If we listened to scientists we might get all upset about climate change. An example is the current article by Robert Hunziker reporting that a decade-old paper on the "worst case" has turned out to be conservative, even though it was intended not as a prediction but as a stimulus to get us thinking.
Why has reality met or exceeded what was said to be the worst case? In part because the Intergovernmental Panel on Climate Change (IPCC) has neglected many factors and used linear or straight-line projections. "In the real world 'discontinuities' (non-linear) are common throughout climate history," Hunziker explains.
It's easy to grasp why purveyors of fossil fuels have funded candidates, lobbyists, and "think tanks" that protect their interests. Those who extract and sell coal, oil, and natural gas do not want to curtail their business and leave their reserves "in the ground." Stock prices would fall.

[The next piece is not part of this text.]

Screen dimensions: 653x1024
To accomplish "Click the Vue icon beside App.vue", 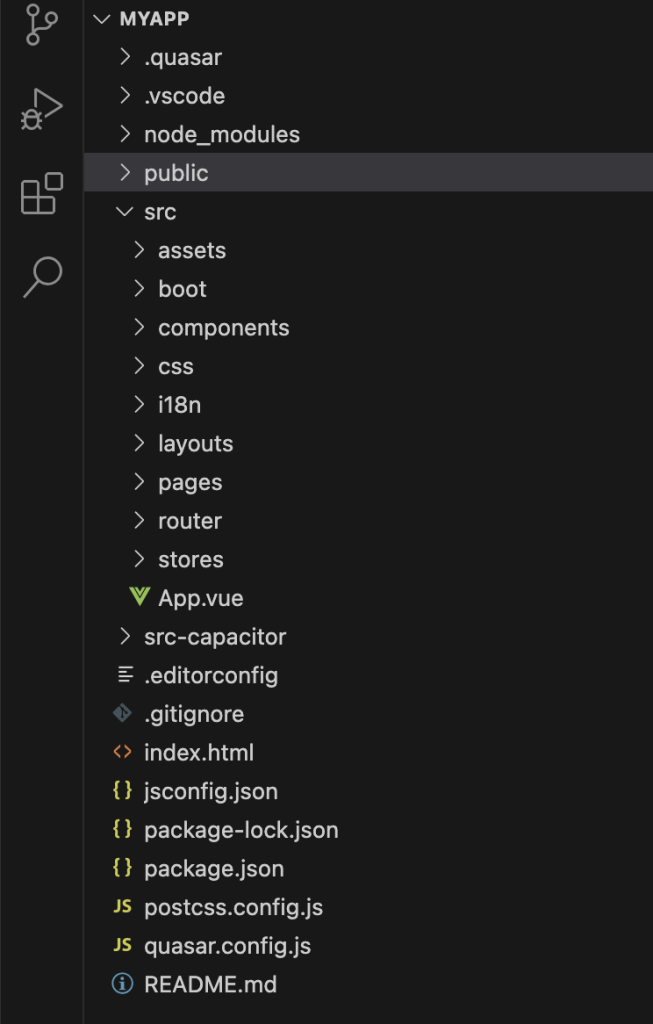I will pos(139,598).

Less easy to understand is what radical-right ideology could offer as a solution if climate change were happening. If you praise "the free market" as the cure for almost every economic problem, if you denounce government regulation, and if you have faith that we will be saved somehow by a technical device, then why worry? Climate change can't be real because, if it were, any adequate solution would require a change of ideology.
People who want to honor science often content themselves by laughing at deniers. For them, however, climate change is the issue from hell because of many factors, such as these:
The Way We Think
Humans are well equipped by evolution to respond with alacrity to sudden dangers, but not to gradual processes, even if the latter, over time, are even potentially fatal.
We feel that humans can't possibly affect something as huge as "climate," even if stubborn facts show we do.
It is easy to dismiss as "deplorables" people who lack a scientific education, to snort at them but do little more.
Nobody is to blame for the greenhouse gas phenomenon: fossil fuels powered the industrial revolution. Nobody could foresee their downside. Calamitous climate change can't be happening, because we didn't do anything wrong. It would be so unfair.
The cost of climate change is almost unimaginable, including the inundation of coastal cities and agricultural areas, flooding or drought in other growing areas, wildfires, terrible storms, and so forth. The prospect elicits a similar reaction as the prospect of nuclear war: it's too horrible to happen.
Our economic system works, at least for the top, and we fear "disrupting" it, even if conversion would generate many new jobs.